### EXTRACTED MATERIAL
————————

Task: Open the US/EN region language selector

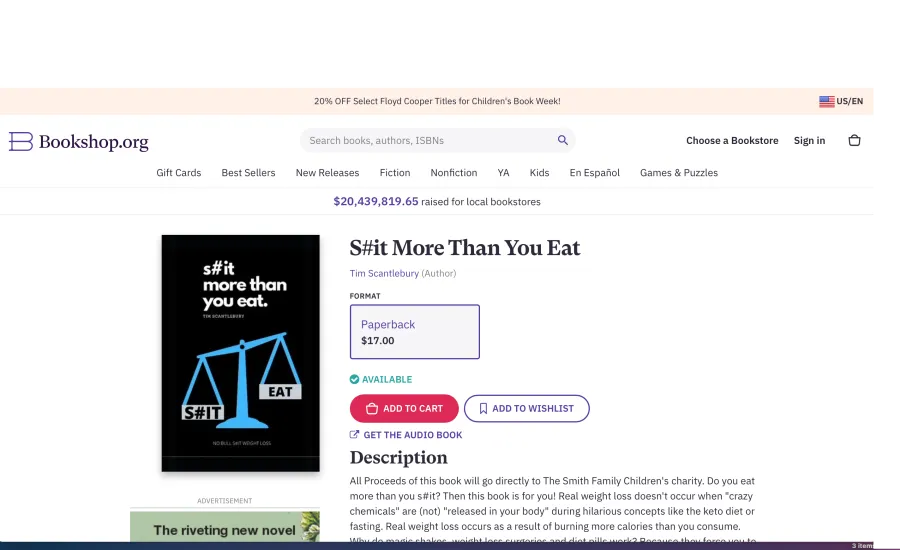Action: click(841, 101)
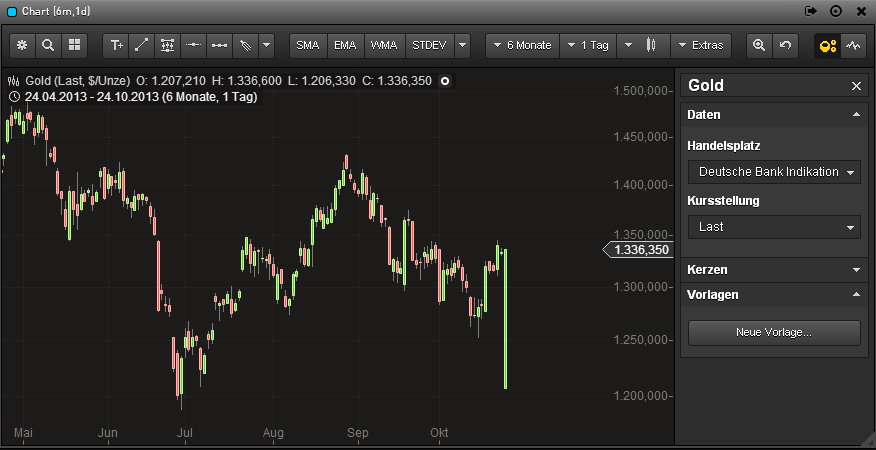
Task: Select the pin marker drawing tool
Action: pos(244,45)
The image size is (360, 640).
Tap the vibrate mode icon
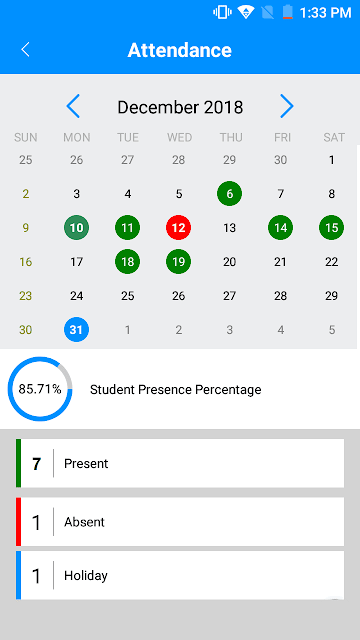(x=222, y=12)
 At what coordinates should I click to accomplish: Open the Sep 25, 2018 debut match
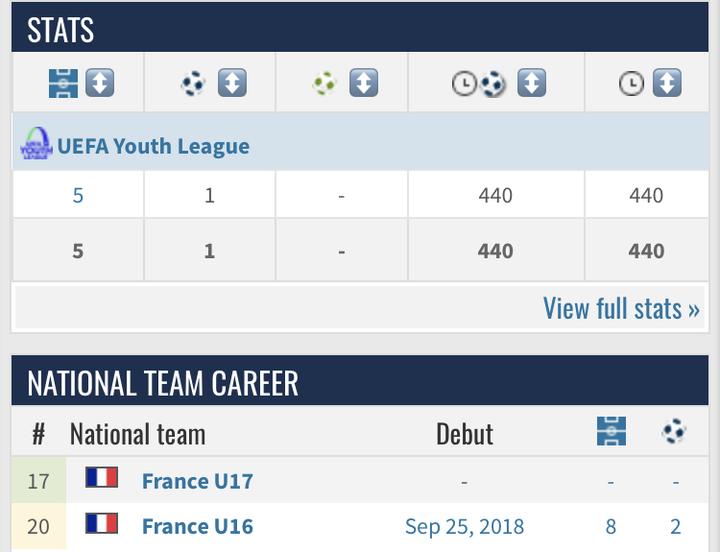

————————

### WHAT TO PRODUCE
Set down every entry above again exactly, dropping each picture.

### THE COMPLETED TASK
Task: Open the US/EN region language selector

Action: click(841, 101)
Task: Select the pin marker drawing tool
Action: pos(244,45)
The image size is (360, 640).
Tap the vibrate mode icon
(x=222, y=12)
 At what coordinates should I click to accomplish: Open the Sep 25, 2018 debut match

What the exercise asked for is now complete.